Sandicor CEO Ray Ewing said July 2 the glitch appears to be human error that began when Sandicor upgraded its MLS system around late August 2008. Prior to the upgrade, Sandicor had been sending one home sales report to the National Association of Realtors, which included pending home sales, and a separate report to the California Association of Realtors, which did not include pending home sales. After the upgrade, Sandicor began sending CAR the same report it sent to NAR.
“I believe what happened was we gave them something that wasn't seen in the past,” said Ewing, who said the numbers may be off from September 2008 until now. “I can understand the error.

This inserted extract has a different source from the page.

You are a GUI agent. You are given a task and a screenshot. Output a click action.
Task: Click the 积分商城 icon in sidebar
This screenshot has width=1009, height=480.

We introduced the new number to CAR. Our assumption was they would ignore it.”
Instead it appears that CAR counted pending home sales with final sales, Ewing said.
Kleinhenz said the glitch wasn’t identified until last week when an East Coast real estate analyst, Thomas Lawler, pointed out in a newsletter the discrepancies between the California association’s numbers and those reported by MDA Dataquick of La Jolla, as well as his own numbers.
Kleinzhenz said one of the reasons the mistake went undetected for so long is that in some California markets, there were more than 100 percent gains.
“An 89 percent gain in sales doesn’t seem all that implausible because over the last several months many areas had huge gains in sales — from 50 percent to 100 percent, and some areas had 200 percent gains year-over-year,” Kleinhenz said. “Eighty-nine percent looks like a large number compared to 6.5 percent, but it’s not all that implausible. It fit into the ballpark of what we were seeing.”
Kleinhenz said the mistakes are not consistent throughout the year.
“And some points in time the information may have included the pendings, and at other times it did not. We’ll have to go back and revise the entire series,” he said.
He said the MLS is more designed for listing information rather than tracking it.
“It’s kind of an art to figure out how to pull right the line-by-line information that can be used in our reports,” Kleinhenz said.